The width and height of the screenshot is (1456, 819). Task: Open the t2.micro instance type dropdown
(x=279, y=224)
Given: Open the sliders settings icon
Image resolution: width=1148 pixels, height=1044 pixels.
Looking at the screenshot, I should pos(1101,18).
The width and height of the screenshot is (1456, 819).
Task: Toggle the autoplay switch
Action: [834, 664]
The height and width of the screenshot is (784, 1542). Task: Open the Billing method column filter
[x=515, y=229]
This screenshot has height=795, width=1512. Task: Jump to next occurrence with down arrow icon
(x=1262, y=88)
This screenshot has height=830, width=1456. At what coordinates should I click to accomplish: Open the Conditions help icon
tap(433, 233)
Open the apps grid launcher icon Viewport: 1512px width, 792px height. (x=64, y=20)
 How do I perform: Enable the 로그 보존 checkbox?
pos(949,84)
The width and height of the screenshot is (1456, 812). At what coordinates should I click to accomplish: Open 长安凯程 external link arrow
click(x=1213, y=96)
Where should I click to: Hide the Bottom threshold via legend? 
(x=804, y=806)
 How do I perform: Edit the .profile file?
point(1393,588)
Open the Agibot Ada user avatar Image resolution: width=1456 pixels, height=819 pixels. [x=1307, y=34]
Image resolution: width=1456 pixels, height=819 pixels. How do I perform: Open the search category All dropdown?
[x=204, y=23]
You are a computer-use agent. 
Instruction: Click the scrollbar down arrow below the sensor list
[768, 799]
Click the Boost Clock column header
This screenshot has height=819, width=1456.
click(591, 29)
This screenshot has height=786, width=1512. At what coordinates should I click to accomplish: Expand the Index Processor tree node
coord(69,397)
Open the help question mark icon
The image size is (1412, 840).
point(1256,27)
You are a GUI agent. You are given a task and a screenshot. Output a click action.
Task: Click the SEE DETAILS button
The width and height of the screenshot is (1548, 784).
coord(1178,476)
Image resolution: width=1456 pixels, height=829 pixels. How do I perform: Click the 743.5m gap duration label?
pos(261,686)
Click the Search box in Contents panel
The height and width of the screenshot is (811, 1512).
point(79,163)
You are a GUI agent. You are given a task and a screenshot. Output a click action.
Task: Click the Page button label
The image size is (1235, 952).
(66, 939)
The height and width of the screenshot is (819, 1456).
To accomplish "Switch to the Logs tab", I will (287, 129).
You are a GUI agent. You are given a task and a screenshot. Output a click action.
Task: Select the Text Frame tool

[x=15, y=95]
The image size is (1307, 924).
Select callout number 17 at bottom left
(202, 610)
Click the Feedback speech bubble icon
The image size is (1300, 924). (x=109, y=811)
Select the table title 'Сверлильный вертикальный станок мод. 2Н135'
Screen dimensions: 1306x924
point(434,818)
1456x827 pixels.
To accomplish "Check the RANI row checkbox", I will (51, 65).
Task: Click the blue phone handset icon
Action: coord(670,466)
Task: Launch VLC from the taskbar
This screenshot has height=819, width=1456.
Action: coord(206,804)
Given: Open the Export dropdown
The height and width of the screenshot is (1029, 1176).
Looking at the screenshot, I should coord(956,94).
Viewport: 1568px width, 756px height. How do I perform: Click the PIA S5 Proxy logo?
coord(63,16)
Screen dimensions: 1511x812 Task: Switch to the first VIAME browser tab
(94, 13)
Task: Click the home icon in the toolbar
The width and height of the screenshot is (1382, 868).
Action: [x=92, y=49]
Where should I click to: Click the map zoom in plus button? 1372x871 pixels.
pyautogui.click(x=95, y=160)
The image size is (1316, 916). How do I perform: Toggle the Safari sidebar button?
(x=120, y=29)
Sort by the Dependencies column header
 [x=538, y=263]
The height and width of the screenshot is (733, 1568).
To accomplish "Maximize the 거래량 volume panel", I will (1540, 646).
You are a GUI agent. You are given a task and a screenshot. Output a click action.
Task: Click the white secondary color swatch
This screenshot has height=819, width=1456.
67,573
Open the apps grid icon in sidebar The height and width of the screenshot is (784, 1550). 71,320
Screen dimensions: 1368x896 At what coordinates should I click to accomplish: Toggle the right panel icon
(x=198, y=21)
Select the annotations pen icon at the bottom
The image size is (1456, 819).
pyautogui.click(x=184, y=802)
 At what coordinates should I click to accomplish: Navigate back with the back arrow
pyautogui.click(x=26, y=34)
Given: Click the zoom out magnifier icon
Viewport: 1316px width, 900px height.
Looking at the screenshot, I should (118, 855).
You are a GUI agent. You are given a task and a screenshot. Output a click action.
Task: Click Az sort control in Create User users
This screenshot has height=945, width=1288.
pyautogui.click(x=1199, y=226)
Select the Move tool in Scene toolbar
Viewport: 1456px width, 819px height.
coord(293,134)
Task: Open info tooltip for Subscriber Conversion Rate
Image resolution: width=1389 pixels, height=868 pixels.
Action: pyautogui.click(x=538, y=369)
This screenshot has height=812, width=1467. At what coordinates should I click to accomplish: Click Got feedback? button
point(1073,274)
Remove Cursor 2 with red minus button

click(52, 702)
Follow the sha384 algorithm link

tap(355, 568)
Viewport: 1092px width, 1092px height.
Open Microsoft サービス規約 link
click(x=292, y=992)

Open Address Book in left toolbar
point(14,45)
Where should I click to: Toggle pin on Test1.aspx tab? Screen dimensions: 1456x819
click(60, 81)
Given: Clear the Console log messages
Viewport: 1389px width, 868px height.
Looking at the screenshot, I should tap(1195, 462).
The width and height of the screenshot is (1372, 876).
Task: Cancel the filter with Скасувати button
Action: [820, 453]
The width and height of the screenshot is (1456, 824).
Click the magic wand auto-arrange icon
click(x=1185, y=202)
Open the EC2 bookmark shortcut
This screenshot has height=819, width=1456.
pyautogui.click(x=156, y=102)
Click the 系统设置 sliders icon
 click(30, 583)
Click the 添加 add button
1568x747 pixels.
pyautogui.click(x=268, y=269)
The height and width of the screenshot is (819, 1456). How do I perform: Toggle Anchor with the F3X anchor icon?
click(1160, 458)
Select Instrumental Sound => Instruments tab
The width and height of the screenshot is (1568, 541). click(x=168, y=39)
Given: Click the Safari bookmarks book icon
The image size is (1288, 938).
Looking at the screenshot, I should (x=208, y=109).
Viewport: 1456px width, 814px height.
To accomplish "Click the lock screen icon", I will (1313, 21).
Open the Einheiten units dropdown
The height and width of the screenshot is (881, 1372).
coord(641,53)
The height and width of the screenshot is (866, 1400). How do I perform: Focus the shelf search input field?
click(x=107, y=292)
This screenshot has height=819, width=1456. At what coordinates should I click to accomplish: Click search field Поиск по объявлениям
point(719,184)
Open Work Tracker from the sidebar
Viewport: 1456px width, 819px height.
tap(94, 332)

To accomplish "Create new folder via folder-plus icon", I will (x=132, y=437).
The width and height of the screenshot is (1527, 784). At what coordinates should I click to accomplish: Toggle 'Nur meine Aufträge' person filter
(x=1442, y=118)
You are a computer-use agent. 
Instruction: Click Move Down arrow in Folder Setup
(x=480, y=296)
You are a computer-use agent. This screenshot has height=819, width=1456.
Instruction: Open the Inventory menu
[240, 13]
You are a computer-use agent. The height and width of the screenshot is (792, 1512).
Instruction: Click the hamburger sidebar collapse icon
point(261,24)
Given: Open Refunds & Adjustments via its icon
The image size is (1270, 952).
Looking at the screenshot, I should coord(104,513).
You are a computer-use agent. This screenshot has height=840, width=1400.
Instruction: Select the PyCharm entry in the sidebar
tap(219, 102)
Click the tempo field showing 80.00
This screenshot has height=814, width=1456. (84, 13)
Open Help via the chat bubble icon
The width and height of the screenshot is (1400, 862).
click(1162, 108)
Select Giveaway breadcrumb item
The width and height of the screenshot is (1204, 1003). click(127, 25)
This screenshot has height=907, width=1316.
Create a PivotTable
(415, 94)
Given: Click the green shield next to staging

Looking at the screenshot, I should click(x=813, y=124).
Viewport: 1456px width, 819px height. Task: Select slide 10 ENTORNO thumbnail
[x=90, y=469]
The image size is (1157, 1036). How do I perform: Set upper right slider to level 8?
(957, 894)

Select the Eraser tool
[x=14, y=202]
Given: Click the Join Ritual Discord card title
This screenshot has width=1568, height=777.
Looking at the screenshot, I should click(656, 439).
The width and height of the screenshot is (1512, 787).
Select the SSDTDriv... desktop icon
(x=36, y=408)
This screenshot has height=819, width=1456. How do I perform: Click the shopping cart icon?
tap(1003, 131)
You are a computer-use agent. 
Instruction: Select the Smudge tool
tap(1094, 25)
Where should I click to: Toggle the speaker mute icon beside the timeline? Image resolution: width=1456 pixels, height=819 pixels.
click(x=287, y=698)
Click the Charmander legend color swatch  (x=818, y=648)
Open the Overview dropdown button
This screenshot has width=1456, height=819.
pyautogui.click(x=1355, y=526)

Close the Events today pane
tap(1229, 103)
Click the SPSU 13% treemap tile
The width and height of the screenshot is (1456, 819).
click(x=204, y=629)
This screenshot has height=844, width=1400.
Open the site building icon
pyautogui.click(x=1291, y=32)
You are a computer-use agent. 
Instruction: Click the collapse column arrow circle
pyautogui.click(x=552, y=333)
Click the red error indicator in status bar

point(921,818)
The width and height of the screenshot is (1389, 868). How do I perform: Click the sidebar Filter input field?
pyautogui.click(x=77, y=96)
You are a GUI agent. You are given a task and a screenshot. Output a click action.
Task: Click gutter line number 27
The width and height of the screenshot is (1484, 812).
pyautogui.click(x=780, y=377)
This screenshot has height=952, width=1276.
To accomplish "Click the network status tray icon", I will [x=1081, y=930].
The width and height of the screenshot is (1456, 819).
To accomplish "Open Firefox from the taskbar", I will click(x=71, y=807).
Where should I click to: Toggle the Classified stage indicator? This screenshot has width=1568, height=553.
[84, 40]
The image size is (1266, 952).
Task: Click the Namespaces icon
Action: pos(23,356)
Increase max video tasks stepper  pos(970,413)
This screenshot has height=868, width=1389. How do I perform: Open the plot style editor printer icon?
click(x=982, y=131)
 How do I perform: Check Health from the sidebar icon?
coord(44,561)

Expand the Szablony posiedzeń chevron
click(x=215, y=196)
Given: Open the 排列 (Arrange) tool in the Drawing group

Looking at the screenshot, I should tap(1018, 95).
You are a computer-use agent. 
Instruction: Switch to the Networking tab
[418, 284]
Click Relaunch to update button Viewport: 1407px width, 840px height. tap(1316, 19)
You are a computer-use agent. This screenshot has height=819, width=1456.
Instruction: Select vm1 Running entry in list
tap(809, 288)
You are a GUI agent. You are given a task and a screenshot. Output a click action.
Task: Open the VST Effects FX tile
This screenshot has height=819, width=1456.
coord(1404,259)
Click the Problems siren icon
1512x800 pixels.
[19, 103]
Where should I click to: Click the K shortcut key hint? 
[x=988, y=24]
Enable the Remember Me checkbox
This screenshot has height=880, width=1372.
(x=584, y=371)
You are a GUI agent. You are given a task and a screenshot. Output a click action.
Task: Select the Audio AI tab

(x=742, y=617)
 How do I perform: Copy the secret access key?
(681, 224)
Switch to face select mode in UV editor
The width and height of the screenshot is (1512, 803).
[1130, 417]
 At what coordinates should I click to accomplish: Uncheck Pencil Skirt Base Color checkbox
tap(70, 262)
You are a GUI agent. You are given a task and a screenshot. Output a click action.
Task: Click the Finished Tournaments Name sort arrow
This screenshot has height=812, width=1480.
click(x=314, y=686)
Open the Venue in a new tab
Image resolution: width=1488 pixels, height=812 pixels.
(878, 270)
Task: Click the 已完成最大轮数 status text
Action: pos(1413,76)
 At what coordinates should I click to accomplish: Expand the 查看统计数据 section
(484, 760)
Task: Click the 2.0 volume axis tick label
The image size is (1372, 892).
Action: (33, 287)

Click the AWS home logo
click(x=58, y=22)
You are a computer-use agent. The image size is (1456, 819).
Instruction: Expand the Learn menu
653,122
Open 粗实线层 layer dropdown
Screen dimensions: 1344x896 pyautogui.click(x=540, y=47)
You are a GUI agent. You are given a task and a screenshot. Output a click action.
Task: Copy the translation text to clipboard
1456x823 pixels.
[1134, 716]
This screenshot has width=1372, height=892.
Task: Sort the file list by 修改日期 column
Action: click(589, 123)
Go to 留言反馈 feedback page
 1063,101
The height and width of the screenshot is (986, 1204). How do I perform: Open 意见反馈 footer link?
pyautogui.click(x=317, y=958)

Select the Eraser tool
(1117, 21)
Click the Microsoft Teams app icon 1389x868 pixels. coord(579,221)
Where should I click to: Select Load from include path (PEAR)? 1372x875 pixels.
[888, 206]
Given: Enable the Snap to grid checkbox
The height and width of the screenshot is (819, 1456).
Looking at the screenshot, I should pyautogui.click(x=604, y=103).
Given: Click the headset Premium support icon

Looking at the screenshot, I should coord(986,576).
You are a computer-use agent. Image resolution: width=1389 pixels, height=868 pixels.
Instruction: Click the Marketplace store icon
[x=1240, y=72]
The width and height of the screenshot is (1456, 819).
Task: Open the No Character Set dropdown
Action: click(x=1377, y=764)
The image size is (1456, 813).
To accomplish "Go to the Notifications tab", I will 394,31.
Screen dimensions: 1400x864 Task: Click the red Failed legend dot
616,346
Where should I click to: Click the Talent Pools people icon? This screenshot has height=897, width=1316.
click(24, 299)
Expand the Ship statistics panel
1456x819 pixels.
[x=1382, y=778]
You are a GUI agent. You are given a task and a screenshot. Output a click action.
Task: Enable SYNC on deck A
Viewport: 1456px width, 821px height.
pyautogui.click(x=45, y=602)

### Work to be completed
Return, unchanged, the run of lines above that opens with the line containing "Given: Click the Safari bookmarks book icon" and closes with the line containing "Viewport: 1456px width, 814px height.". Include both.

### Problem solution
Given: Click the Safari bookmarks book icon
The image size is (1288, 938).
Looking at the screenshot, I should (x=208, y=109).
Viewport: 1456px width, 814px height.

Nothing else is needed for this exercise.